Fame is a dangerous game.

When Luke turns to Oliver, who's sat quietly near me, his fingers inching closer and closer to mine in the sand, I hold my breath.

"I'm sorry to you too. I...I know you care about Candice. I shouldn't have said those things. How can you not care for your girlfriend? You love her, and I fucked you over by fucking...that came out wrong."

"You're wrong." Oliver says quietly, not looking any of us in the eye. "I care about her but I didn't love her, Luke. I never did. She didn't...doesn't...deserve me. But I know she doesn't deserve this either, any of it."

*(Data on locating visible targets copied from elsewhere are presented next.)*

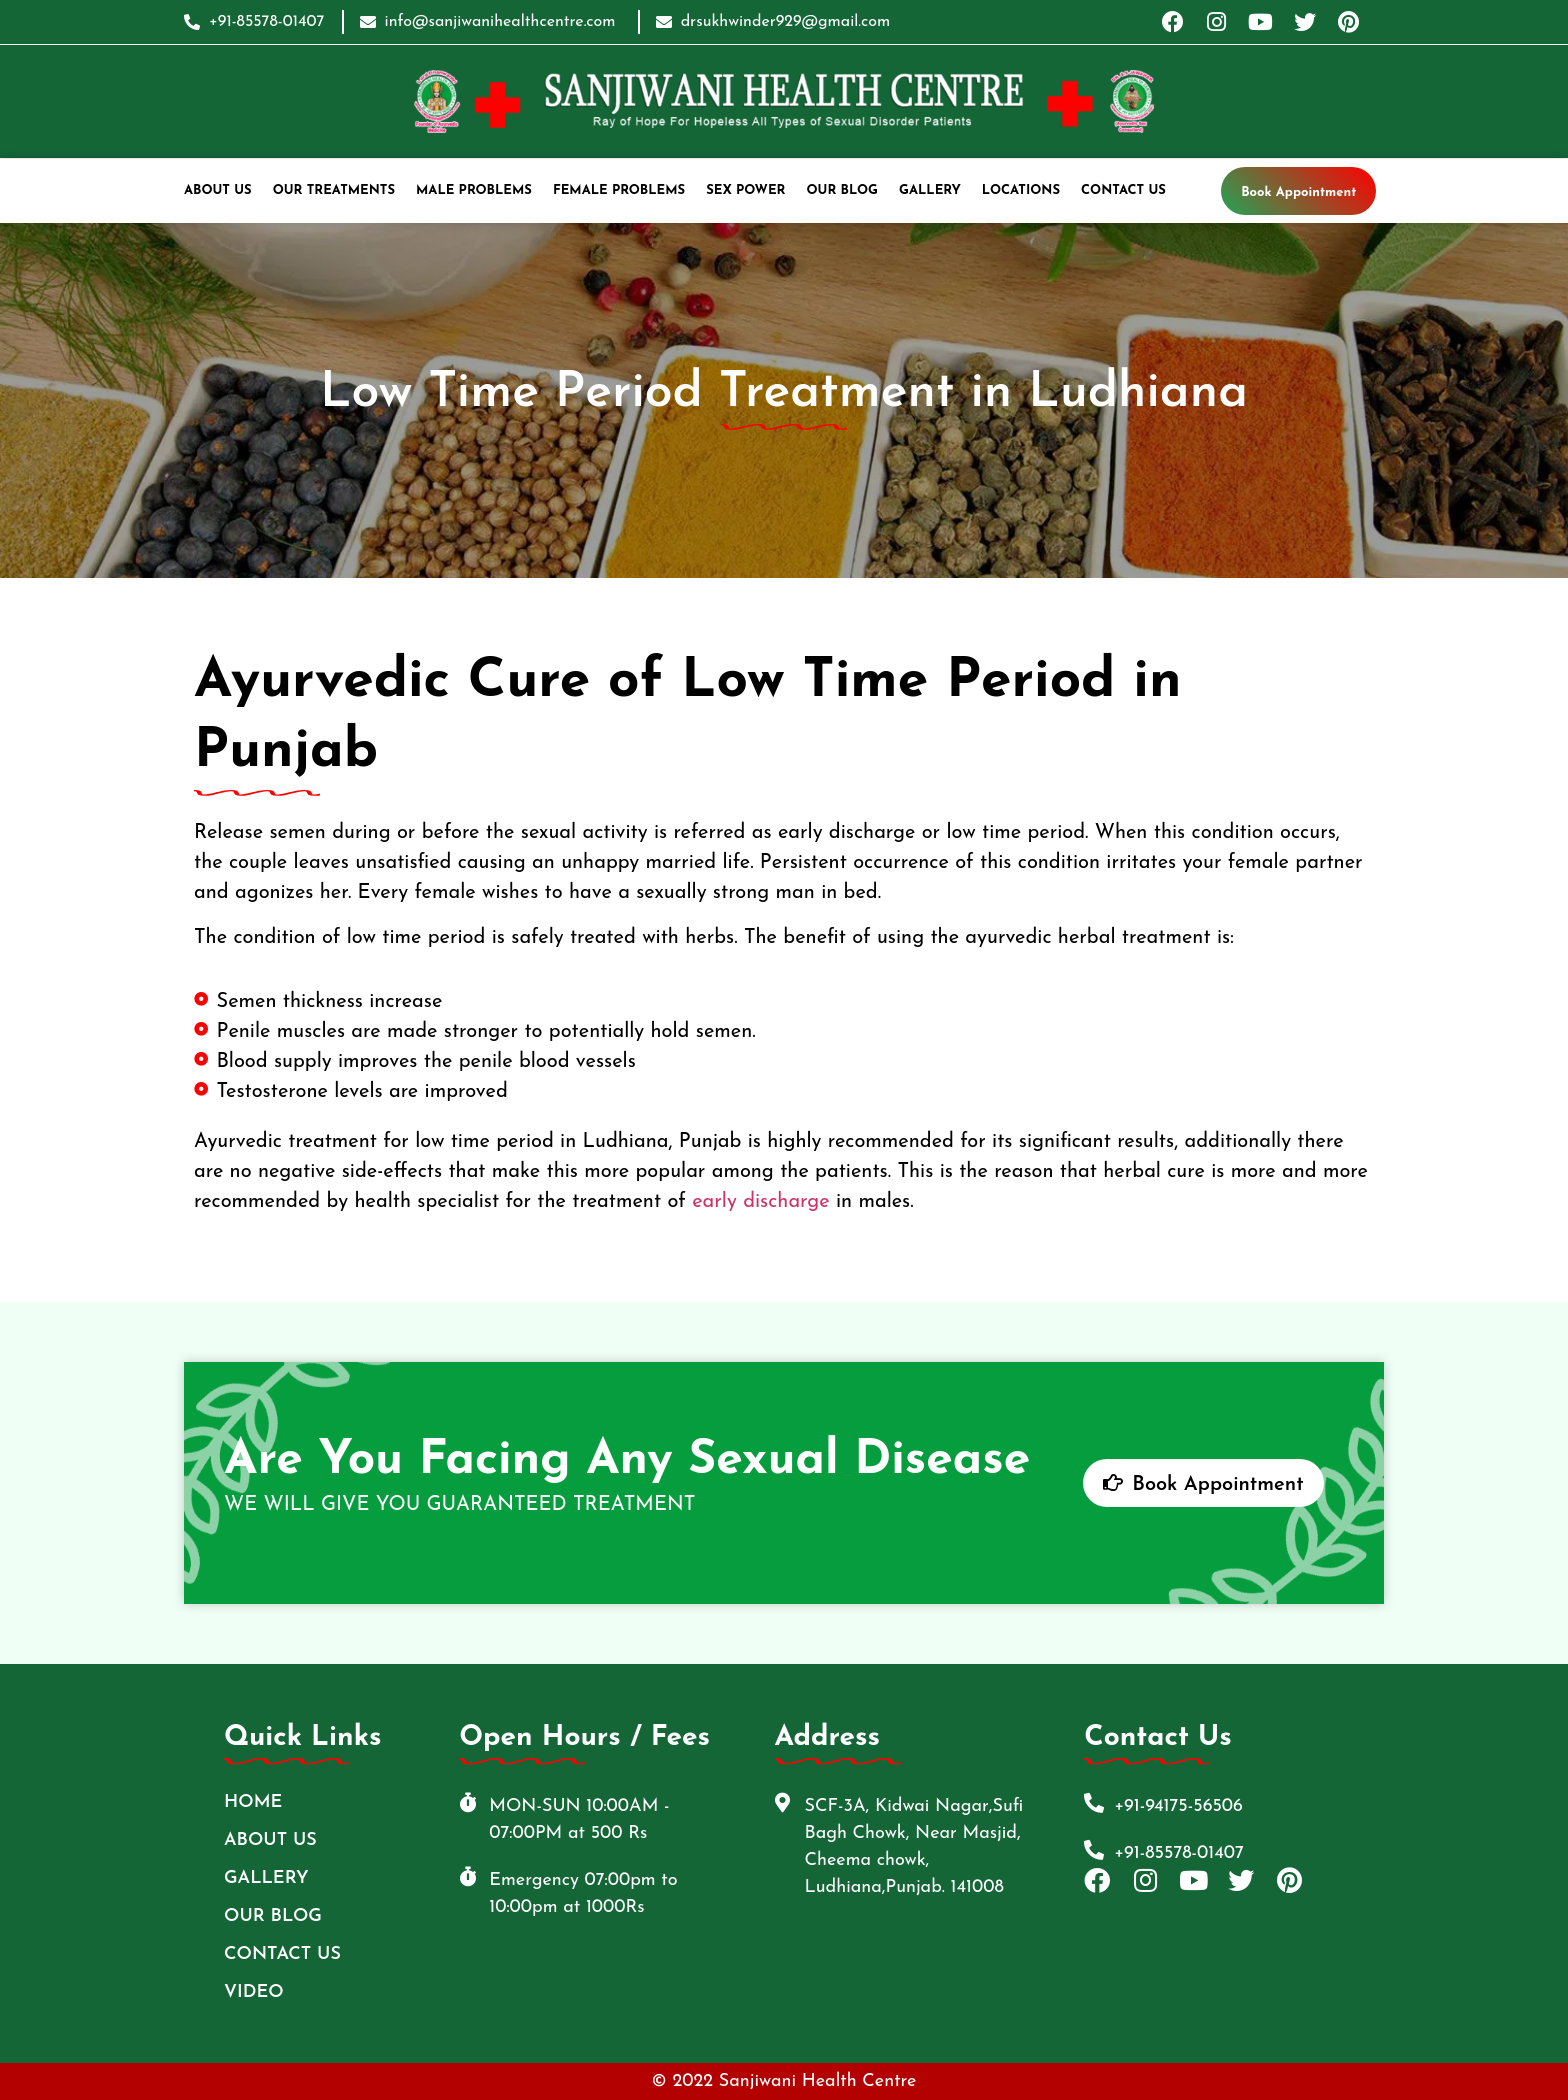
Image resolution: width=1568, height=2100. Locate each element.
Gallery (930, 190)
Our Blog (843, 190)
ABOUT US (218, 190)
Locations (1021, 190)
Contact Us (1123, 190)
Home (253, 1802)
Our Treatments (334, 190)
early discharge (760, 1202)
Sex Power (745, 190)
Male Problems (474, 190)
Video (254, 1992)
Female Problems (619, 190)
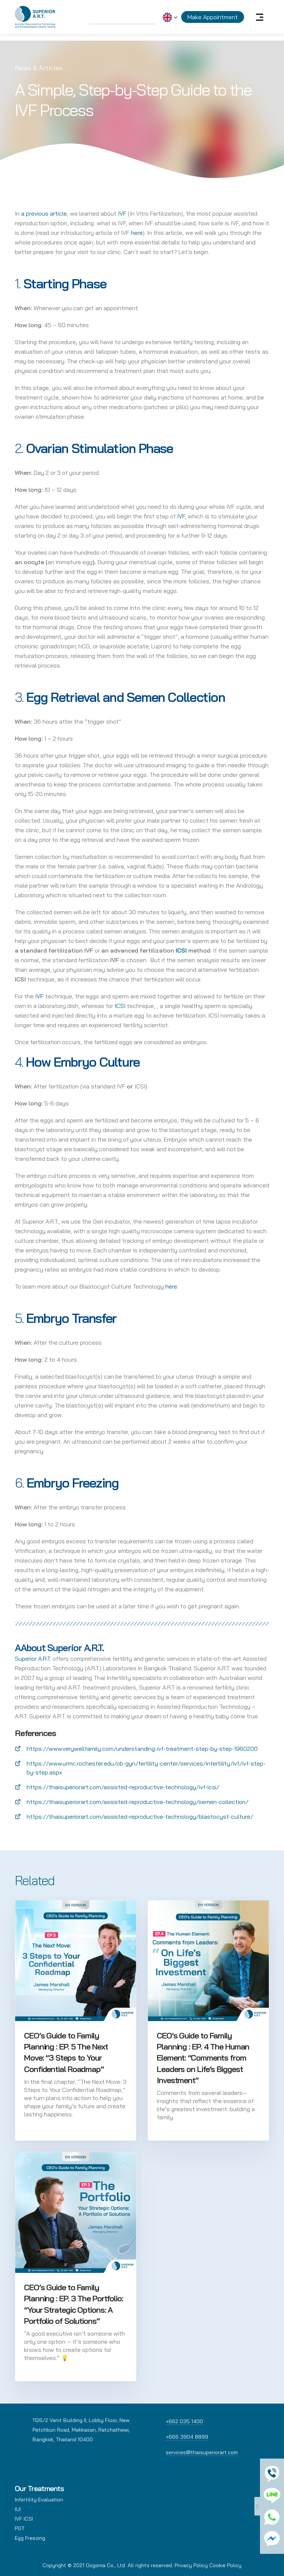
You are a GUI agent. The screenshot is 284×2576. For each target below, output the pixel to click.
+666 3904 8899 (187, 2436)
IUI (18, 2509)
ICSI (120, 1005)
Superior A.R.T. (33, 1658)
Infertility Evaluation (39, 2499)
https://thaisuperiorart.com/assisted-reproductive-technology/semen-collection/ (137, 1801)
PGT (19, 2528)
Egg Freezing (30, 2538)
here (137, 232)
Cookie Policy (225, 2565)
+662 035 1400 (184, 2421)
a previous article (44, 213)
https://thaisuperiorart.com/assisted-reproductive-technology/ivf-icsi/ (123, 1787)
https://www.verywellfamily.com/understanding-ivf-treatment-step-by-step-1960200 (142, 1748)
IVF (122, 213)
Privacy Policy (191, 2565)
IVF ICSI (24, 2518)
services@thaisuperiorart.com (202, 2452)
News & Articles (38, 68)
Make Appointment (212, 17)
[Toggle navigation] (259, 17)
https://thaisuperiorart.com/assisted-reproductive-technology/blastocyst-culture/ (140, 1816)
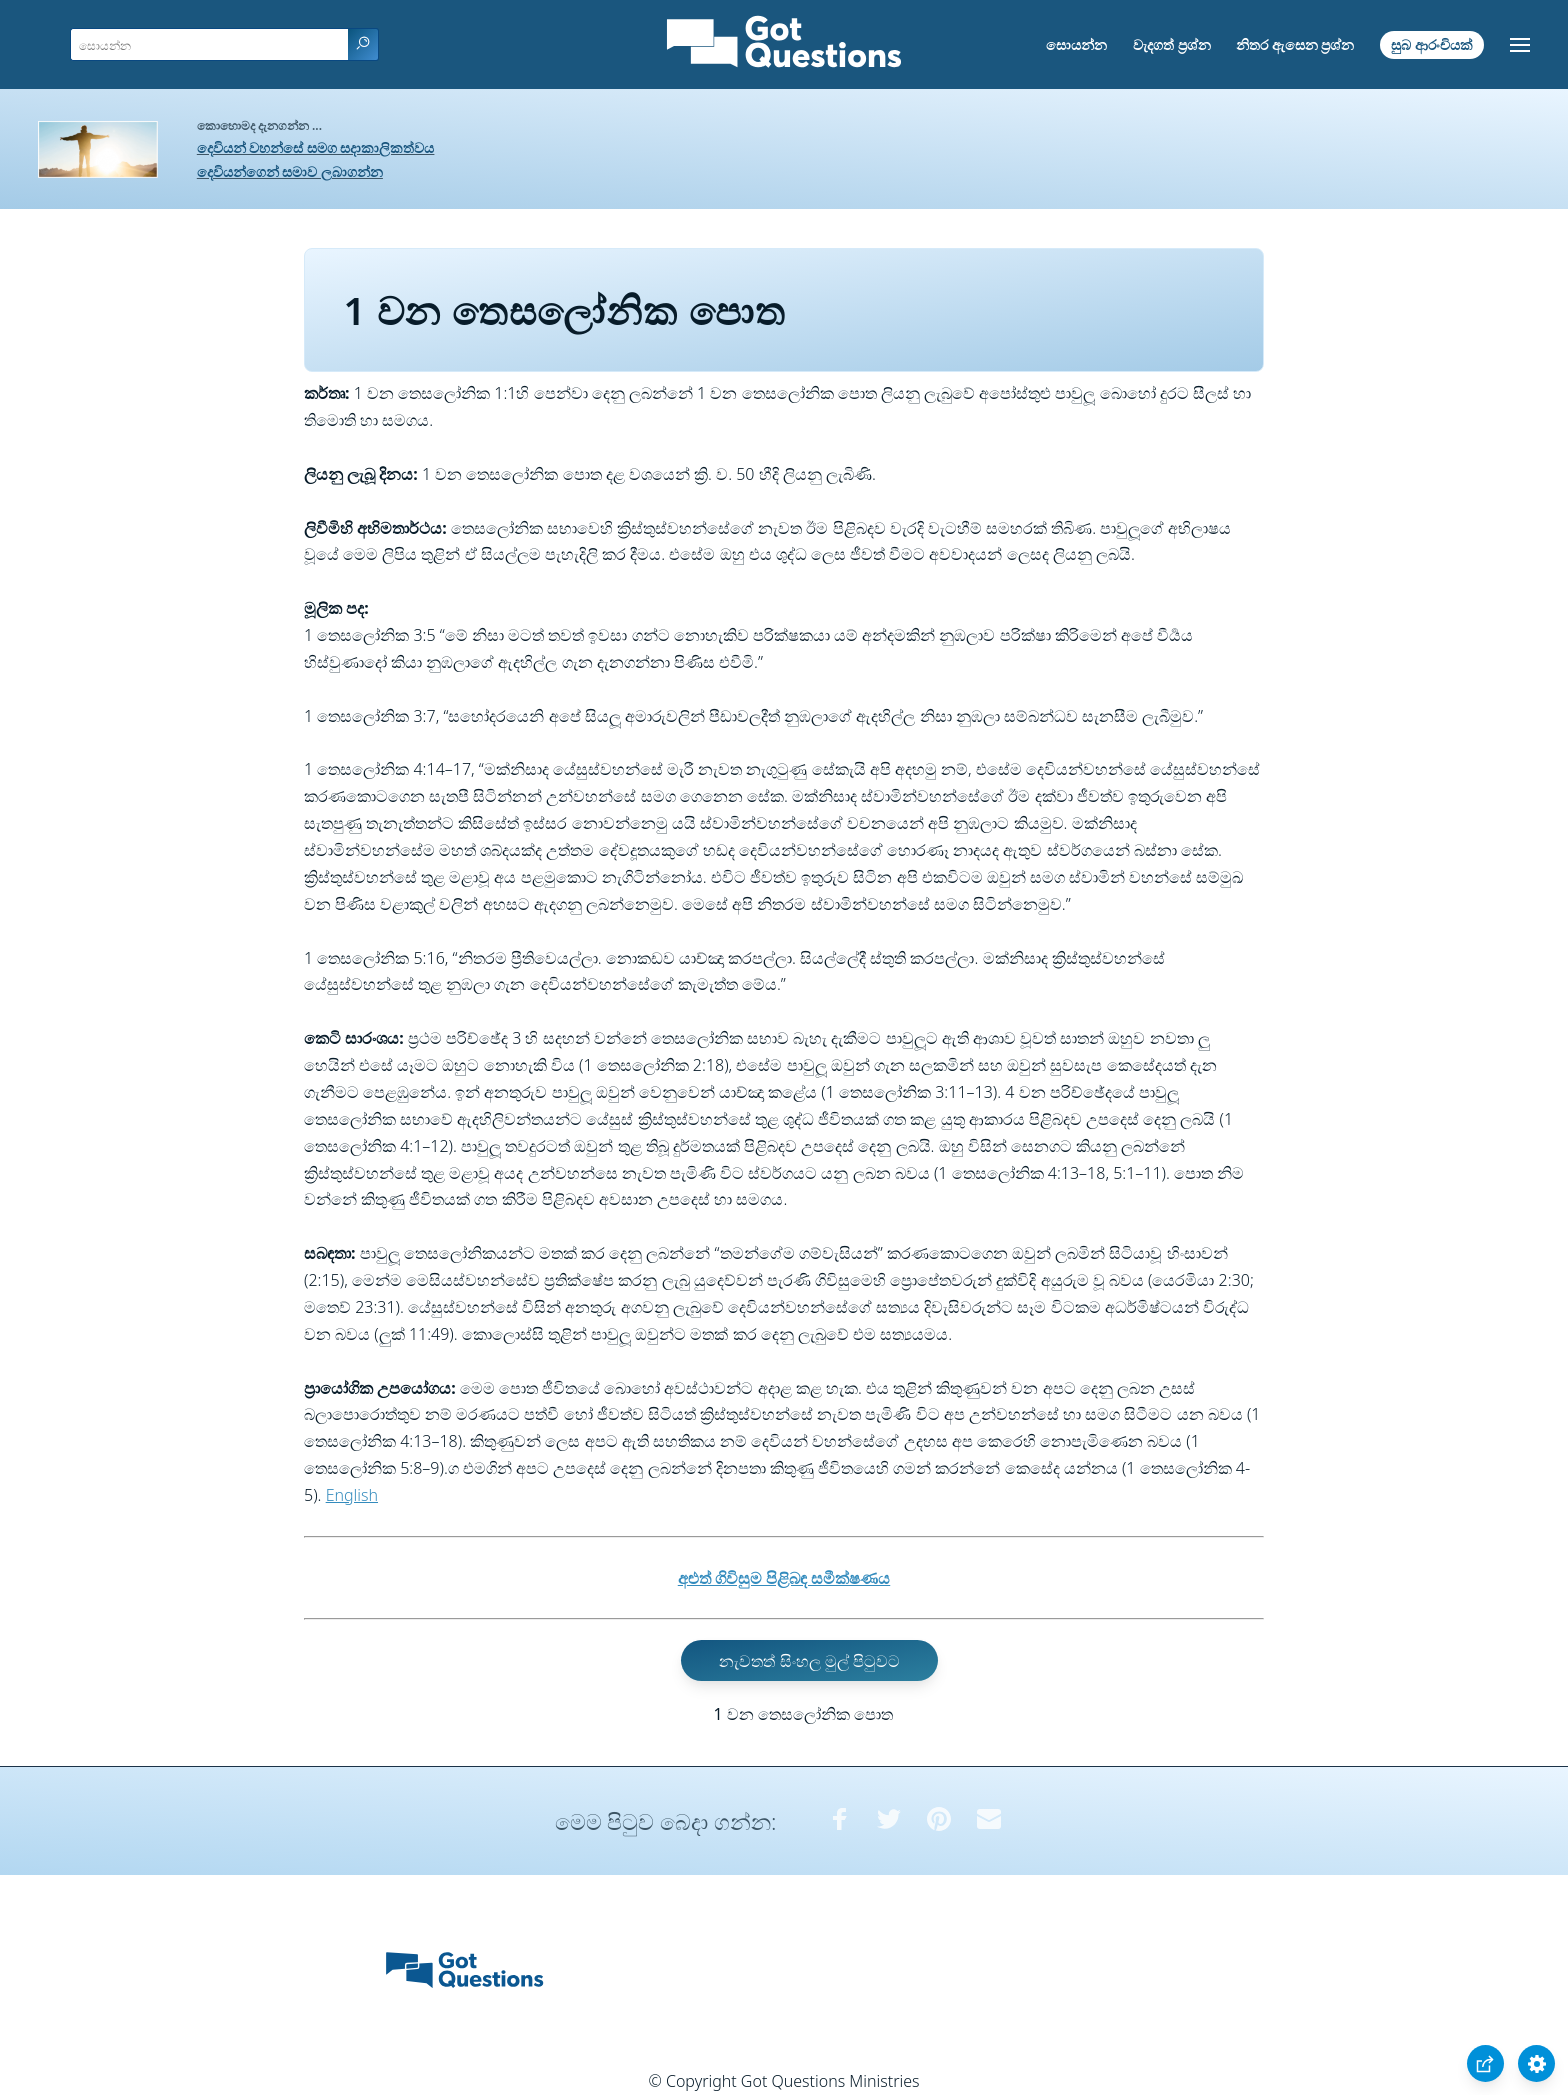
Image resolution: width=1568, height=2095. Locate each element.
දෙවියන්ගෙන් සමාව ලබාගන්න (290, 171)
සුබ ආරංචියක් (1432, 44)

"I really like her." Is all Luke says, before we don't speak of it again, instead talking about lighter things, things we can smile about. I'd never thought Luke actually had feelings for Candice, anything other than what was sexually charged. I never noticed his eyes light up when someone says her name, or when I was staring longingly at Oliver, Luke was right next to me, staring longingly at Candice.

.....

"Scott." I hear in the wind as I walk back to the bus. Demi and Luke have this mad idea of falling asleep by the fire like daft twats. But I actually like my bed, like the gentle humming of the mini fridge. I stub out my cigarette and turn around to just about see Oliver in the darkness. "You're in love with me." He's never said it out loud before, not to me anyway. It's fucking weird, like it doesn't sound right.

He swallows hard as he comes closer. I feel my back press against the cold metal of the bus.

"Why are you in love with me?"

And just like how no one has asked if Luke is alright, no one has asked me why I'm in love with Oliver. Why am I in love with Oliver?

"You're funny, kind, smart, handsome. I mean, really fucking handsome. You're the eye candy. You care about me, you support me, you don't make fun of my accent, you just came up to me at auditions and didn't fucking turn your nose up at me. You're talented. I don't know; why do people love people?"

Oliver presses his body against mine as he kisses me. I feel his hands in my hair and on my shoulders. I do the same, taking everything in. I'll never have enough, there'll always be more and I'll always need it.

"I think you're funny, kind, smart, and handsome. Really handsome; I do double takes. You care about me, support me, don't make fun of the fact that I can't sing. You're so fucking talented. Am I in love with you?" He mumbles between our lips.

I hate to say it, hate to do it, but I pull back, and take a hold of his hand. "I think we need to have a chat, mate." And I lead him onto the empty bus.